NICE as it sounds, is not there something wimpish about the scheme being launched -- on a slipway greased with £250,000 of lottery cash -- for youngsters in East Lancashire secondary schools to act as 'buddies' to final-year primary pupils in order to help them survive their forthcoming switch to big kids' school?

I mean, how did generations of youngsters manage to make the transition without suffering emotional scars before any of this mardy hand-holding took place?

The worst any new arrival at secondary school underwent was a traditional first-day playground scragging from second-year pupils who had undergone the experience themselves a year earlier.

It was all part of life's rough and tumble that beneficially taught youngsters to accept life's knocks, find their way and stand on their own two feet.

And being pitched without any fancy preparation into secondary education was part of the process.

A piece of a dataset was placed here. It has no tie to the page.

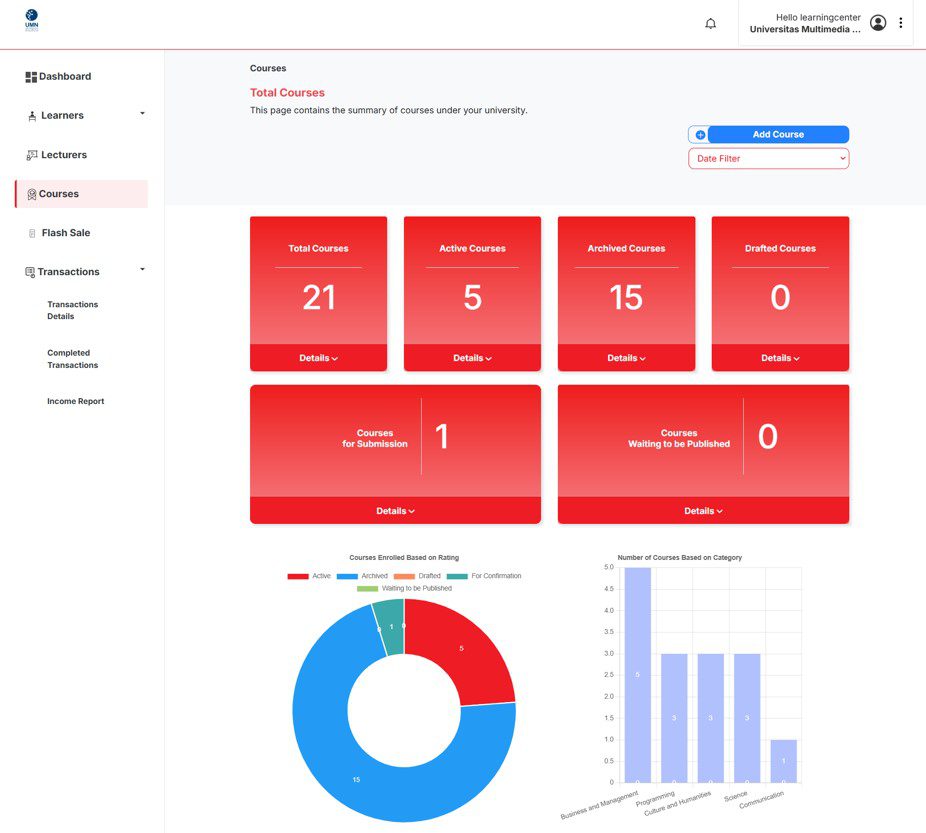926x833 pixels.
Task: Click the Learners person icon
Action: [x=32, y=116]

But, now, on top of advance visits for primary pupils, we have this soppy 'buddy' business.

No real harm done, I suppose, other than the youngsters' self-sufficiency being retarded through being wrapped in layers of cotton wool.

But what I can't understand is why all of this should absorb thousands of pounds of lottery cash.

Where and on what might it be spent if all that's really entailed is one kid at one school being put in touch with one at another to swap questions and answers? Whether this process is done in person, by phone, by letter or by e-mail, I cannot see why it is costing a chunk of the quarter of a million pounds that East Lancashire schools are getting for 'out of hours' learning programmes.

I am not against lottery cash being ploughed into public services, but I can think of better candidates than nanny 'buddy' schemes -- starting with the NHS and cutting the waits for patients in the queue for heart surgery or providing cancer patients with the drugs they cannot get because of cost-cutting.